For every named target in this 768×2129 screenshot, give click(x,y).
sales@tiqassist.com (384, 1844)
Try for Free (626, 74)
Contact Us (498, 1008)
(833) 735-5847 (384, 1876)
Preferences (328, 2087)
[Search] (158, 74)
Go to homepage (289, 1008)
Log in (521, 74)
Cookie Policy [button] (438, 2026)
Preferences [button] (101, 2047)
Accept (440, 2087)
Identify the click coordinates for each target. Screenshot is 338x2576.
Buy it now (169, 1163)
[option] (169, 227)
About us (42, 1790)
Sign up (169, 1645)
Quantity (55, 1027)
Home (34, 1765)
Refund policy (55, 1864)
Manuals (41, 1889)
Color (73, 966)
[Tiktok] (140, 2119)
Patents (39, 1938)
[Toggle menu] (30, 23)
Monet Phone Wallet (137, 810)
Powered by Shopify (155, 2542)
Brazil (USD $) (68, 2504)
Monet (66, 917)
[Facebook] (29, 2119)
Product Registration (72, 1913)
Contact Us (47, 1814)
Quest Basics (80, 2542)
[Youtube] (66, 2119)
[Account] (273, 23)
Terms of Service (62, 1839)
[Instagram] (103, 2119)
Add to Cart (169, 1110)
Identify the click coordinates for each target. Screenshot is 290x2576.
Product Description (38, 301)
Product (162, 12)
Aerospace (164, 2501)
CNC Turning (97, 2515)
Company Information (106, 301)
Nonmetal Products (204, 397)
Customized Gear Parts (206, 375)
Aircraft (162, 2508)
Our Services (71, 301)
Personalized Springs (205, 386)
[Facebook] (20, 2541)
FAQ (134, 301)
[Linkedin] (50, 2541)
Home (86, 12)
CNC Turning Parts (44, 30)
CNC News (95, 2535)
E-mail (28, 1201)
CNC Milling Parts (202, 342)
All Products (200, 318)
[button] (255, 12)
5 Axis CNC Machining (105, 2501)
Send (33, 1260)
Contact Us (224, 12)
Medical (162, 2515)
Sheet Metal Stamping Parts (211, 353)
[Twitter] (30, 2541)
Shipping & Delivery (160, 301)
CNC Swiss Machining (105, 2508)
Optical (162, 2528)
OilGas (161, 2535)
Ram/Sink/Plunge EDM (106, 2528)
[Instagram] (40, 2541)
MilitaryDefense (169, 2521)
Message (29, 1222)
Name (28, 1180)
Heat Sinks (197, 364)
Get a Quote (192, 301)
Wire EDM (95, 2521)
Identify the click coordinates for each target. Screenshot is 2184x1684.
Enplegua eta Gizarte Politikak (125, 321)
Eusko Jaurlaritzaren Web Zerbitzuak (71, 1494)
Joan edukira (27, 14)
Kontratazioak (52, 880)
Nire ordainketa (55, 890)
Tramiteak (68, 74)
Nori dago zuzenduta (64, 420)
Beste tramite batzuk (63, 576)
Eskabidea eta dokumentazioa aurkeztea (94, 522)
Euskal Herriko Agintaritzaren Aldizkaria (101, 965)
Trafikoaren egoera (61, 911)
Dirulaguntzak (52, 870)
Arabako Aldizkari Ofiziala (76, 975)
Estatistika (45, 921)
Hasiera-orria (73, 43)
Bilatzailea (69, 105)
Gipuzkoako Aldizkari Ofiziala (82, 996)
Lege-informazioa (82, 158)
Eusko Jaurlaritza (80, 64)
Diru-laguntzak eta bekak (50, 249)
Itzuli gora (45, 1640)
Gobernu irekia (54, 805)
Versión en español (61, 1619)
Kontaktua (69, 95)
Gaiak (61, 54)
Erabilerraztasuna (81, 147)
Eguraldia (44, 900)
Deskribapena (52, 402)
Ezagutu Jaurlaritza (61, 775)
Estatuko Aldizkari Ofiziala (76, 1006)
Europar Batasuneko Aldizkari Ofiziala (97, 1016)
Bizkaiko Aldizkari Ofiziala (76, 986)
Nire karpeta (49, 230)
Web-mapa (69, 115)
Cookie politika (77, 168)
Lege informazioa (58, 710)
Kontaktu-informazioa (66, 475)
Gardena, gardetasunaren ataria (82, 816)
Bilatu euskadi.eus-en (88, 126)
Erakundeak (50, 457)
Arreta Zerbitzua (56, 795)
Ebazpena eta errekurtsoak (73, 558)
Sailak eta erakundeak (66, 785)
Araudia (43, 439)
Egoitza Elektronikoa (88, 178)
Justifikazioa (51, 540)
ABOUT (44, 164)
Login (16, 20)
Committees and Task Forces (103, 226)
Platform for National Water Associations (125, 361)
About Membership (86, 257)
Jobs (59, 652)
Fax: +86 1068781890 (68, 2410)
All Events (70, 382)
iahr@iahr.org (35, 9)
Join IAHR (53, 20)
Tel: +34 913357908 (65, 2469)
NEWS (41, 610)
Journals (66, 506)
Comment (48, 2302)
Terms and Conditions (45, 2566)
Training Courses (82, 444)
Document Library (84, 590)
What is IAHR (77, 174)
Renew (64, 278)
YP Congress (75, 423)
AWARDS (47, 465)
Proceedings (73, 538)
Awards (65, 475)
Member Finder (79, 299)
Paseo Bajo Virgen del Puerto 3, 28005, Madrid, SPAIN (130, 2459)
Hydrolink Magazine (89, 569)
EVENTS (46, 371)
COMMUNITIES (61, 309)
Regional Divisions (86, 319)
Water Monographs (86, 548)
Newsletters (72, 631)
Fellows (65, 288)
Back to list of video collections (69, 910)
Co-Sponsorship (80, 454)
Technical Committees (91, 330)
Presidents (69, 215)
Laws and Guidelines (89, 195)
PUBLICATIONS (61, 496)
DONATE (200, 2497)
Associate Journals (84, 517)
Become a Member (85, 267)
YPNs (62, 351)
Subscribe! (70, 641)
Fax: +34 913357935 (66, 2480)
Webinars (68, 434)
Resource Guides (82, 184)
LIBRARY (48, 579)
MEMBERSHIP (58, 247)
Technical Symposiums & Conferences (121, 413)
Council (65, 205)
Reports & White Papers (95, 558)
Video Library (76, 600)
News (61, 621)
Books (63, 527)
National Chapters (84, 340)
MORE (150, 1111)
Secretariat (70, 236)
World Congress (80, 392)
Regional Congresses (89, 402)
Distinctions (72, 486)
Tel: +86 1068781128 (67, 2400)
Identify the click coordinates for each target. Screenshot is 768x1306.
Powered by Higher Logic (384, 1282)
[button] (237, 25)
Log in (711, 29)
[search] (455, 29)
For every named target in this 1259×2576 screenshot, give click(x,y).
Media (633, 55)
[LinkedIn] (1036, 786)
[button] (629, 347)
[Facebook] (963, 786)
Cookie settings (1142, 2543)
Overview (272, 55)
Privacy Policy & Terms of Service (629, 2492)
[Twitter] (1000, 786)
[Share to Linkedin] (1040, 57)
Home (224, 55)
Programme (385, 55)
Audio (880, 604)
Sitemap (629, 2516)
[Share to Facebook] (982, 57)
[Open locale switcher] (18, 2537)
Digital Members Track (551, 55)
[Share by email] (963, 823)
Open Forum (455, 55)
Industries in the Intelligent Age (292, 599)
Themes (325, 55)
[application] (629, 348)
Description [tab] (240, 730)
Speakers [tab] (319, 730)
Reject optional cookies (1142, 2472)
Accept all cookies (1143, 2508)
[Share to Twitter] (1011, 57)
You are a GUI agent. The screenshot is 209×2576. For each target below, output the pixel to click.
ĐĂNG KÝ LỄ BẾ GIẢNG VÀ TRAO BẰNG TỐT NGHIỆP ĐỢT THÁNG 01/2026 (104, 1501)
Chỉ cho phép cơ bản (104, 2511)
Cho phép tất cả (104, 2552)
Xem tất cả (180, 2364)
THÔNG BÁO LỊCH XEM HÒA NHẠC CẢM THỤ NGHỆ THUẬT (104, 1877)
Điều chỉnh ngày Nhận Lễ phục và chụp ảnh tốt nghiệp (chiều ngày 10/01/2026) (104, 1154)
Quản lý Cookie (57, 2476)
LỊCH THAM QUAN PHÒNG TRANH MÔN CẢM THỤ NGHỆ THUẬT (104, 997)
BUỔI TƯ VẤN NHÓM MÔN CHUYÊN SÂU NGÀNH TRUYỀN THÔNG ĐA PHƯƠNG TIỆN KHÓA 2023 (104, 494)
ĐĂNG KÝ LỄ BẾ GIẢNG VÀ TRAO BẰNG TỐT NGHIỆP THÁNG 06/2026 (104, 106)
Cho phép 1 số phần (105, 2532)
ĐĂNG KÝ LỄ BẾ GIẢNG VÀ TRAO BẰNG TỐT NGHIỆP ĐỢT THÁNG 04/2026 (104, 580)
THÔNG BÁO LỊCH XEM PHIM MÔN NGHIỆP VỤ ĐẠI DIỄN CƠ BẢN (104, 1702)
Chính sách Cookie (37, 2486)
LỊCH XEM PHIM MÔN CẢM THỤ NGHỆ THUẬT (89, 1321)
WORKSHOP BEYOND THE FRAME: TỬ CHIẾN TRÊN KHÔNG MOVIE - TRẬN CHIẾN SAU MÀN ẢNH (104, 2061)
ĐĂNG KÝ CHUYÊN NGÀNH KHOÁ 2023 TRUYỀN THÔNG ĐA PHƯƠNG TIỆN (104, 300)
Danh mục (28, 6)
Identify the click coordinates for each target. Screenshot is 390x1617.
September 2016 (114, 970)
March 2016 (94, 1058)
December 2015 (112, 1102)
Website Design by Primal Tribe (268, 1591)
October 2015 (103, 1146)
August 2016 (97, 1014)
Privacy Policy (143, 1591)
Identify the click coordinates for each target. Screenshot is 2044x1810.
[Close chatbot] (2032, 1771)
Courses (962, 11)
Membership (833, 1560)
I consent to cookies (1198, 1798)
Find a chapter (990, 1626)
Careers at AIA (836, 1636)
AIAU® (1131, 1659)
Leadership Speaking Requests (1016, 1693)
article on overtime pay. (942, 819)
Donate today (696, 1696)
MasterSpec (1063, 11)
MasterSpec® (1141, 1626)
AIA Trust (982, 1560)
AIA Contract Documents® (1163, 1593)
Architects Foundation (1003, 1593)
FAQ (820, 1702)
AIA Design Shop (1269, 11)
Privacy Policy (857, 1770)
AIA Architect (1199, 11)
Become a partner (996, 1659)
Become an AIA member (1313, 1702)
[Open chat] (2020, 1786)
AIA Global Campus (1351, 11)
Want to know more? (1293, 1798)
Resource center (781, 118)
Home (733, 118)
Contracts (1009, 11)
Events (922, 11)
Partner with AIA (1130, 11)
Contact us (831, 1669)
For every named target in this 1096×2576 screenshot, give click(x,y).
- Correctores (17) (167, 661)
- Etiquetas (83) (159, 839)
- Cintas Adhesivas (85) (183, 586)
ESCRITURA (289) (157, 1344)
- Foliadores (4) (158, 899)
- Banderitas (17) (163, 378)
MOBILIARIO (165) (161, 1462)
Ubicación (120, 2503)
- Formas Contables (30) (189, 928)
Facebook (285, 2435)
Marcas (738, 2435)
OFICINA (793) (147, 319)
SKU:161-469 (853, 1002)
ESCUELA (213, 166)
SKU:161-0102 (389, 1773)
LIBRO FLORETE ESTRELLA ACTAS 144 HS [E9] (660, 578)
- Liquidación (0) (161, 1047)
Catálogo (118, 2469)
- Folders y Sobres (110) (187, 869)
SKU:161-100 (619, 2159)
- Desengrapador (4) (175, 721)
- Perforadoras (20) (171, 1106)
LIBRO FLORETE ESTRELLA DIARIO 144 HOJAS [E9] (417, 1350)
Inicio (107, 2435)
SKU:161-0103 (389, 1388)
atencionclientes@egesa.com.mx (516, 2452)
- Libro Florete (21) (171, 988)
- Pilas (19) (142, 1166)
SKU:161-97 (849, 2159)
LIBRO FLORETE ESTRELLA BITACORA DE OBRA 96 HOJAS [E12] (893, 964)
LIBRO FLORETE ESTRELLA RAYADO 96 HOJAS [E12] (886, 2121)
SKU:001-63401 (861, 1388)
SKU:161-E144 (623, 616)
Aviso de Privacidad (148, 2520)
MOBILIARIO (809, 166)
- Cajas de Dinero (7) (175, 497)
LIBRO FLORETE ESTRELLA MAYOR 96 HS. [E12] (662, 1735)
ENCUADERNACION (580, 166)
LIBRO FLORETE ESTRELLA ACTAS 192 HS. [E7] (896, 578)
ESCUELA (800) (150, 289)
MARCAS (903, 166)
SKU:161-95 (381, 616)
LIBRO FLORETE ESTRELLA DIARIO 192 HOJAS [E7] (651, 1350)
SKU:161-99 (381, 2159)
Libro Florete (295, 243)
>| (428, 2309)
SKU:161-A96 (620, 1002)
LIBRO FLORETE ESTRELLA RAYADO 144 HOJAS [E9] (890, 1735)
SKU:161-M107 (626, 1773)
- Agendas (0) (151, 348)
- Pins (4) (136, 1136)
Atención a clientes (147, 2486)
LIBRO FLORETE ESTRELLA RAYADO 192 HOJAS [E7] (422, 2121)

_What you need to do_: Transcribe, word for word, the data above from its first line through the line with "Shipping & Delivery (160, 301)", and include nothing else.

_Response for this exercise_:
For every named target in this 768×2129 screenshot, give click(x,y).
sales@tiqassist.com (384, 1844)
Try for Free (626, 74)
Contact Us (498, 1008)
(833) 735-5847 (384, 1876)
Preferences (328, 2087)
[Search] (158, 74)
Go to homepage (289, 1008)
Log in (521, 74)
Cookie Policy [button] (438, 2026)
Preferences [button] (101, 2047)
Accept (440, 2087)
Identify the click coordinates for each target. Screenshot is 338x2576.
Buy it now (169, 1163)
[option] (169, 227)
About us (42, 1790)
Sign up (169, 1645)
Quantity (55, 1027)
Home (34, 1765)
Refund policy (55, 1864)
Manuals (41, 1889)
Color (73, 966)
[Tiktok] (140, 2119)
Patents (39, 1938)
[Toggle menu] (30, 23)
Monet Phone Wallet (137, 810)
Powered by Shopify (155, 2542)
Brazil (USD $) (68, 2504)
Monet (66, 917)
[Facebook] (29, 2119)
Product Registration (72, 1913)
Contact Us (47, 1814)
Quest Basics (80, 2542)
[Youtube] (66, 2119)
[Account] (273, 23)
Terms of Service (62, 1839)
[Instagram] (103, 2119)
Add to Cart (169, 1110)
Identify the click coordinates for each target. Screenshot is 290x2576.
Product Description (38, 301)
Product (162, 12)
Aerospace (164, 2501)
CNC Turning (97, 2515)
Company Information (106, 301)
Nonmetal Products (204, 397)
Customized Gear Parts (206, 375)
Aircraft (162, 2508)
Our Services (71, 301)
Personalized Springs (205, 386)
[Facebook] (20, 2541)
FAQ (134, 301)
[Linkedin] (50, 2541)
Home (86, 12)
CNC Turning Parts (44, 30)
CNC News (95, 2535)
E-mail (28, 1201)
CNC Milling Parts (202, 342)
All Products (200, 318)
[button] (255, 12)
5 Axis CNC Machining (105, 2501)
Send (33, 1260)
Contact Us (224, 12)
Medical (162, 2515)
Sheet Metal Stamping Parts (211, 353)
[Twitter] (30, 2541)
Shipping & Delivery (160, 301)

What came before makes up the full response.